The present study showed several limitations. We relied on one serum Cr measurement and did not perform repeat measurements. This was a cross-sectional study and the causal relationship between CKD and GCI could not be determined. The number of patients was small. We were not able to test all cognitive domains, and instead used only the MMSE. Moreover, as we studied LI patients, the possible selection bias and possible influence of infarction on diurnal variation cannot be excluded.34 On the other hand, the strengths of the present study included use of a homogeneous cohort of lacunar infarction, precise evaluation of small vessel disease and performance of ABPM.
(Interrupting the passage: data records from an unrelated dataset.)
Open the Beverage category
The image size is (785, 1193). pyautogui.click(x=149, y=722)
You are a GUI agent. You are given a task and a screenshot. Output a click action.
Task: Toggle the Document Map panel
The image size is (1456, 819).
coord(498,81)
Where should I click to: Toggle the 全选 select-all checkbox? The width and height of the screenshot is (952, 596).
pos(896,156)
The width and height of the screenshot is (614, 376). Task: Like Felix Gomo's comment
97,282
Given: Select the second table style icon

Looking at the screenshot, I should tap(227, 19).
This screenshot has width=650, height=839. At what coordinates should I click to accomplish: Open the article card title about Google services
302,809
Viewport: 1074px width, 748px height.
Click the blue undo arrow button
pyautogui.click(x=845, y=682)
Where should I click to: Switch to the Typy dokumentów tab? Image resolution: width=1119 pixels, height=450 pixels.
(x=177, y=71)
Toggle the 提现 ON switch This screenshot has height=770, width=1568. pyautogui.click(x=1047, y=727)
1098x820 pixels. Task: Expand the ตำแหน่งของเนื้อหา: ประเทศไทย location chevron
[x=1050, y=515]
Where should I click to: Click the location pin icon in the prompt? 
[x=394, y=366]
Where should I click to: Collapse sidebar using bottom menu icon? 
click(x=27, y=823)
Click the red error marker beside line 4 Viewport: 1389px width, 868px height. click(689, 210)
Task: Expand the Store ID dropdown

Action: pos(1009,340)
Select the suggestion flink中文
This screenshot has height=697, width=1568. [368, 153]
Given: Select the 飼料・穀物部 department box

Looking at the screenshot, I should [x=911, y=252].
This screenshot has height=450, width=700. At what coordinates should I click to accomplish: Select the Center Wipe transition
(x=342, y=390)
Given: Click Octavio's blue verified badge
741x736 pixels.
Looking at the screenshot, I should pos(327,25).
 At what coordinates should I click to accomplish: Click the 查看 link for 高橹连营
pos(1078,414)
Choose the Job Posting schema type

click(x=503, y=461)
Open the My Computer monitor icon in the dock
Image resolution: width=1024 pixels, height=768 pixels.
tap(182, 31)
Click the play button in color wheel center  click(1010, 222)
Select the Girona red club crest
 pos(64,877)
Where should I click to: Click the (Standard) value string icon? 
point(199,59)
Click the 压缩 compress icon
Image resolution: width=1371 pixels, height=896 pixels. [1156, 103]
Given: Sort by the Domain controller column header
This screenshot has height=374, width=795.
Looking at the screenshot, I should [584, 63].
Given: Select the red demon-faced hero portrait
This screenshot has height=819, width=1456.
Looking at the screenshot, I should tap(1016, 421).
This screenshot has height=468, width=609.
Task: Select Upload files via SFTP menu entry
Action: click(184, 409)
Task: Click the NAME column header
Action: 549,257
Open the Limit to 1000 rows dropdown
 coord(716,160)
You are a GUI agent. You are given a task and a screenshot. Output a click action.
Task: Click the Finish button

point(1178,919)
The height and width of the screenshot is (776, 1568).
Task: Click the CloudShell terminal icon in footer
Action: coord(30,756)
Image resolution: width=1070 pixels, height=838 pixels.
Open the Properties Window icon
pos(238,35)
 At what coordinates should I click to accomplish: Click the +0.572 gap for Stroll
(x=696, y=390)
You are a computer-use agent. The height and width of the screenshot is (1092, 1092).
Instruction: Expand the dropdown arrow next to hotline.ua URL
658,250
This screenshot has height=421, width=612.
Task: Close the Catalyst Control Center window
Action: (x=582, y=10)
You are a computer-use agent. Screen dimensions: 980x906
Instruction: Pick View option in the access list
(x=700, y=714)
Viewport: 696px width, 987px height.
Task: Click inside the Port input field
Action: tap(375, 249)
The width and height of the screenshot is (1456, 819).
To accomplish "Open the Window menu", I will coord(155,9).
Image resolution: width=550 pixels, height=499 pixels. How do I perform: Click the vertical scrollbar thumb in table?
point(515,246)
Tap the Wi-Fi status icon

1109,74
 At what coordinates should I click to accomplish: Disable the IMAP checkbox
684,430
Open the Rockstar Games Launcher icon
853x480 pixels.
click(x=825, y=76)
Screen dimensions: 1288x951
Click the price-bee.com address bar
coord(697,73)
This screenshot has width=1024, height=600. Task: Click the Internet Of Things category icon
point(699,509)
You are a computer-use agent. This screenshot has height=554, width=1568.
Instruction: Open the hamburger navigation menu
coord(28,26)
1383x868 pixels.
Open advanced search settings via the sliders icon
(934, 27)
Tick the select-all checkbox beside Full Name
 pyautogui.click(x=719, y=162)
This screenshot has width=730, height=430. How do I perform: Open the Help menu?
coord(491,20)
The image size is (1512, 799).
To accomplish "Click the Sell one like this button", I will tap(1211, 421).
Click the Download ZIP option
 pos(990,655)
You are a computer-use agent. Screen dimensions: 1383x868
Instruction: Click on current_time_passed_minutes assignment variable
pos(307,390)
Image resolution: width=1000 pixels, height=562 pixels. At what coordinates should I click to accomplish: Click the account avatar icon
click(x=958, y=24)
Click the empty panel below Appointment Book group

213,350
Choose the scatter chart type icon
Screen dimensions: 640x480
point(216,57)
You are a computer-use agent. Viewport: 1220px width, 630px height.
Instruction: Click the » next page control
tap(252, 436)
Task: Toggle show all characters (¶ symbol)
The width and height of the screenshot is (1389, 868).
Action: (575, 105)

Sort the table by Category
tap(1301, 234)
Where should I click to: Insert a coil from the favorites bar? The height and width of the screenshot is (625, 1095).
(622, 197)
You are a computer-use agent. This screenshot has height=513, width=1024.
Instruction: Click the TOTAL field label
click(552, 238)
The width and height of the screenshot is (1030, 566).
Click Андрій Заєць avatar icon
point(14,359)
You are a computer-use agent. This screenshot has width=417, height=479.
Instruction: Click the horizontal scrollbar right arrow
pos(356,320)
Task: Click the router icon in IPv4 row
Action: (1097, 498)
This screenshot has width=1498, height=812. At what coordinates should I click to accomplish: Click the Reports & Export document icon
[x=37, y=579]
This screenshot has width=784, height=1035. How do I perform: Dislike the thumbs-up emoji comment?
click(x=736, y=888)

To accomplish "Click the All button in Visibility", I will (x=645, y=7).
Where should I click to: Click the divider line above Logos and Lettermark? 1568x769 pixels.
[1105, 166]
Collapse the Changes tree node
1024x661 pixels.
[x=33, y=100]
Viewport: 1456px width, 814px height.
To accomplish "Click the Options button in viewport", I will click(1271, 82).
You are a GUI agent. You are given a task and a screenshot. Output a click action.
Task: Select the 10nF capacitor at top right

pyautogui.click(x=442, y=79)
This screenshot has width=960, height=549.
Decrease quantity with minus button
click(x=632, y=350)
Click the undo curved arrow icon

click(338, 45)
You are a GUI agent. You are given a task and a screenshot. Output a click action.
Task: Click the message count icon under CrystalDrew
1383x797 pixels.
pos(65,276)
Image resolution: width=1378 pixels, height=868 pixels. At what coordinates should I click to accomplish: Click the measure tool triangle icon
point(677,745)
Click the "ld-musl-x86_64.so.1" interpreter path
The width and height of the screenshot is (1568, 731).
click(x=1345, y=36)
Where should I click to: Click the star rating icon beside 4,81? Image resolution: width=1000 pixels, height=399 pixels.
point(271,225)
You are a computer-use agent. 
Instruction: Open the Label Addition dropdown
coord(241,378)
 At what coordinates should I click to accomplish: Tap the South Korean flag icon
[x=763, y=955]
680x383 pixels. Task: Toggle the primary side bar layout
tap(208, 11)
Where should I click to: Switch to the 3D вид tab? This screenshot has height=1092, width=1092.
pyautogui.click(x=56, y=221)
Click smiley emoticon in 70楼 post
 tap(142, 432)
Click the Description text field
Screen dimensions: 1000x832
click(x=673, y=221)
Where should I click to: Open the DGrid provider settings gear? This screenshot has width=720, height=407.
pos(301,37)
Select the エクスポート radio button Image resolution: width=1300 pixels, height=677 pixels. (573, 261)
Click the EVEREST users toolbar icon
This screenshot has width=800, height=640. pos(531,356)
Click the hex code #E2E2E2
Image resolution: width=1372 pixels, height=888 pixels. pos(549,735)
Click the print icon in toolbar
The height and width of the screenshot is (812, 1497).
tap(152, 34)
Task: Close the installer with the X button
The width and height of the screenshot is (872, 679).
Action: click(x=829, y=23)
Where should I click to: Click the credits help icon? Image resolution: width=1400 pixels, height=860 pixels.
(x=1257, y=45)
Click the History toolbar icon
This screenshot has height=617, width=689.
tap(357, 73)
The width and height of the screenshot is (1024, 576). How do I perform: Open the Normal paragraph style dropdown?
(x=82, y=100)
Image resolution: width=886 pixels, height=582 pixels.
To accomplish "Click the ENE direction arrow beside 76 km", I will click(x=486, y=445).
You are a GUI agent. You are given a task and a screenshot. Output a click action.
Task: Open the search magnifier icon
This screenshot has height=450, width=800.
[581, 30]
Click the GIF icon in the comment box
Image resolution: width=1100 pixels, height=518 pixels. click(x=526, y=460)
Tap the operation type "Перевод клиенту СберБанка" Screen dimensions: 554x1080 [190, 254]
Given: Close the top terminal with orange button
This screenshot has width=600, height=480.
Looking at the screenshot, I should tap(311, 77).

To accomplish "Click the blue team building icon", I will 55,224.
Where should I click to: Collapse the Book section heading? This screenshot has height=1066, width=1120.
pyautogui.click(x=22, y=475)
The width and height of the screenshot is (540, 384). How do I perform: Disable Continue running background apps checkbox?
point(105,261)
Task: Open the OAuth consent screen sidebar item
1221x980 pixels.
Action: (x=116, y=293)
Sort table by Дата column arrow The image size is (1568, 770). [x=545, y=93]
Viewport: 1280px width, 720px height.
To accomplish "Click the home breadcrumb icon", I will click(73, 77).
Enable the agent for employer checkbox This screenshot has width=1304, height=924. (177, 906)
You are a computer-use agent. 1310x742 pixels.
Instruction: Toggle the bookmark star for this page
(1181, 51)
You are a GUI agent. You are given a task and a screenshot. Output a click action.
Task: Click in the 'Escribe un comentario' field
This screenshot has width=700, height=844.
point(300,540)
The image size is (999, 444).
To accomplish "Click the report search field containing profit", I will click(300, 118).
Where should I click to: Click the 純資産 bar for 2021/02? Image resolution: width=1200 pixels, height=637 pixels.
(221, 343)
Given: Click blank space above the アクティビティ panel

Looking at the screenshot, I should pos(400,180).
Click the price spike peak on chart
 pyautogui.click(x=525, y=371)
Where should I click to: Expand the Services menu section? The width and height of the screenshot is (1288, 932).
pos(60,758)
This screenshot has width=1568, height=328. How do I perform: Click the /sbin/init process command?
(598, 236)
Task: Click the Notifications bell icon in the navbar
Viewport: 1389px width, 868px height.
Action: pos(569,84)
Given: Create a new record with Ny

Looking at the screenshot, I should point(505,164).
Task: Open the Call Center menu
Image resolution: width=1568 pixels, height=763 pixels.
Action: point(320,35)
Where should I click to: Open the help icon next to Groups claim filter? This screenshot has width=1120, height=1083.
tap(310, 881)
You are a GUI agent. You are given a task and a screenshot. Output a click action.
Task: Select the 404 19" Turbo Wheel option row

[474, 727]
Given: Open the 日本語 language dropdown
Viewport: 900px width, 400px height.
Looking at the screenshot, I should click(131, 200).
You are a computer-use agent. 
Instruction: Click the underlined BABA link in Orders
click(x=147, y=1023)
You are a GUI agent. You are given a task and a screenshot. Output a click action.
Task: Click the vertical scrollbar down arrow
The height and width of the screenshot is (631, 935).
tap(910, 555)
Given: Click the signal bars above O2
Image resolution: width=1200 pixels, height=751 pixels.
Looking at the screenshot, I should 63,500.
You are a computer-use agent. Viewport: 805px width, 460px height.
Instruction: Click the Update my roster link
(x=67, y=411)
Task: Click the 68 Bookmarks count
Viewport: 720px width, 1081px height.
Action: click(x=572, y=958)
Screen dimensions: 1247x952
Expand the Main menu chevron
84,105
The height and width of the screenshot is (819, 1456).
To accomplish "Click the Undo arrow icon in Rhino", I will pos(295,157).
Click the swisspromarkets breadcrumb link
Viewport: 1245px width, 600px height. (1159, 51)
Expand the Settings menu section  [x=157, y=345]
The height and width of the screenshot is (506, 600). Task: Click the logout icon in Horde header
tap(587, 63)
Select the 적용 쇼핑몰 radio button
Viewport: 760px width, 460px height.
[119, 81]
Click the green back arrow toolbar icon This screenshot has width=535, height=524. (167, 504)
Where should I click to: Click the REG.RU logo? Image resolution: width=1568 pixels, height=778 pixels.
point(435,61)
In conclusion, the majority of patients with GCI in this cohort of patients with LIs may be classified as showing vascular CI correlated with extensive small vessel disease. On the other hand, CKD and hypertensive non-dipper status were associated with GCI independent of traditional vascular risk factors and extensive small vessel disease. Accordingly, CKD may correlate with diseases of GCI other than vascular GCI, such as degenerative GCI. Further studies focusing on the contribution of CKD to CI are warranted. To prevent subsequent progression of cognitive decline, the data indicate that careful consideration for night time BP control and renoprotective treatment may be helpful.